Republicans help the poor during the holidays by sending 50, one buck at a time, to panhandlers on the street.
Democrats get back at the Republicans on their Christmas list by giving them fruitcakes. Republicans re-wrap them and send them to in-laws.
Democrats let their kids open all the gifts on Christmas Eve. Republicans make their kids wait until Christmas morning.
When toasting the holidays, Republicans ask for eggnog or mulled wine. Democrats ask for a "Bud."
When not in stores, Republicans shop from a catalog. Democrats watch for "incredible TV offers" on late night television.
Democrats do much of their shopping at Target and Wal-Mart. So do Republicans, but they don't admit it.
Republican parents have no problem buying toy guns for their kids. Democrats refuse to do so. That is why their kids pretend to shoot each other with dolls.
Republicans spends hundreds of dollars and hours of work decorating the yard with outdoor lights and Christmas displays. Democrats save their time and money, and drive around at night to look at *other* people's lights.
Democrats' favorite Christmas movie is "Miracle on 34th Street." Republicans' favorite Christmas movie is "It's a Wonderful Life." Right-Wing Republicans' favorite Christmas movie is "Die Hard."
Republicans always take the price tag off expensive gifts before wrapping. Democrats also remove price tags off pricey gifts ... and reposition them to make sure they are seen.
Democrats wear wide red ties and green sports jackets during the festive season. Republicans do too, all year round.
Most Republicans try, at least once, enclosing indulgent, wretchedly maudlin form letters about their families in their Christmas cards. Public ridicule from Democrats usually discourages them from doing it again.
Democrats' favorite Christmas carol is "Deck the Halls." Young Democrat's favorite Christmas carol is "Grandma Got Run Over by a Reindeer." Republican's favorite Christmas carol is "White Christmas." Young Republicans' favorite Christmas carol is "White Christmas."
Cheapskate Republicans buy an artificial Christmas tree. Tight-fisted Democrats buy a real tree, but they wait until the week before Christmas when the lots lower their prices. Green Democrats buy a real tree with roots, and then replant it after New Years.
Republicans see nothing wrong with letting their children play "Cowboys and Indians." Democrats don't either, as long as the Indians win.
Republicans first began thinking like Republicans when they stopped believing in Santa Claus. Democrats became Democrats because they never stopped believing in Santa Claus.
Democrat men like to watch football while the women fix holiday meals. On this, Republicans are in full agreement.
Q: How many republicans does it take to disarm the law abiding public so that the government can enforce totalitarianistic and unconstitutional laws? A: None. The Sociali--Democrats do that
Q: How many republicans does it take to raise your taxes? A: None. The democrats do that.
Q: What do the Republicans have that Bill Clinton wishes he had? A: A mandate to govern.
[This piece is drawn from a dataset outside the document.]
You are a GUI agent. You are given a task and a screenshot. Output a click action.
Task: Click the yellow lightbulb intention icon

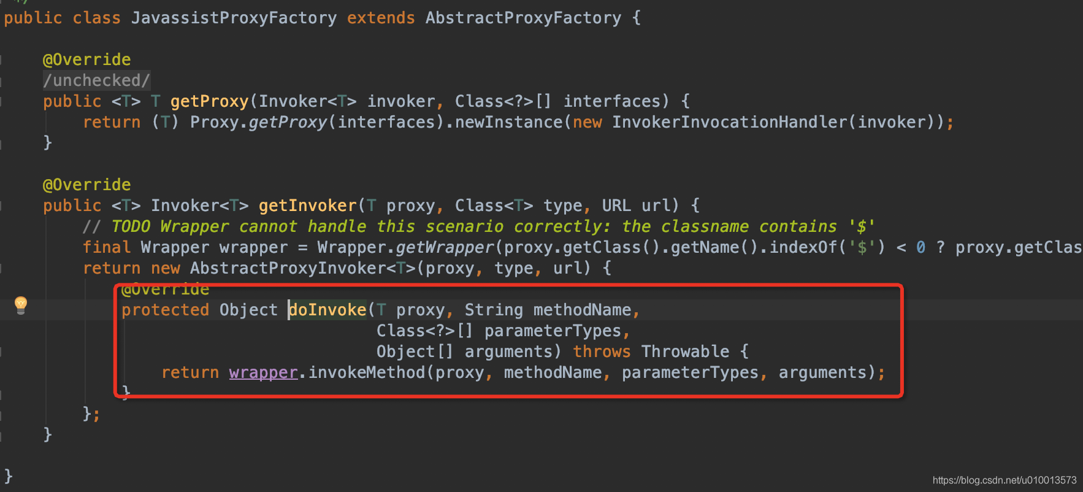click(x=21, y=304)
Q: How many Democrats does it take to destroy a light bulb? A: None. They only know how to destroy the taxpayers.
"Are you a member of any organized political party?"
"No. I'm a Republican."
Two opposing county chairman were sharing a rare moment together. The Democratic chairman said, "I never pass up a chance to promote the party. For example, whenever I take a cab, I give the driver a sizable tip and say, 'Vote Democratic.'" His opponent said, "I have a better scheme, and it doesn't cost me a nickel. I don't give any tip at all. And when I leave, I also say, 'Vote Democratic.'"
A Republican and a Democrat were walking down the street when they came to a homeless person. The Republican gave the homeless person his business card and told him to come to his business for a job. He then took twenty dollars out of his pocket and gave it to the homeless person. The Democrat was very impressed, and when they came to another homeless person, he decided to help. He walked over to the homeless person and gave him directions to the welfare office. He then reached into the Republican's pocket and gave the homeless person fifty dollars.
It has been said that the United States has the best congressmen money can buy.
Q: What is a conservative? A: A liberal who's been mugged.
Q: What's a conservative? A: A liberal who made it through adolescence.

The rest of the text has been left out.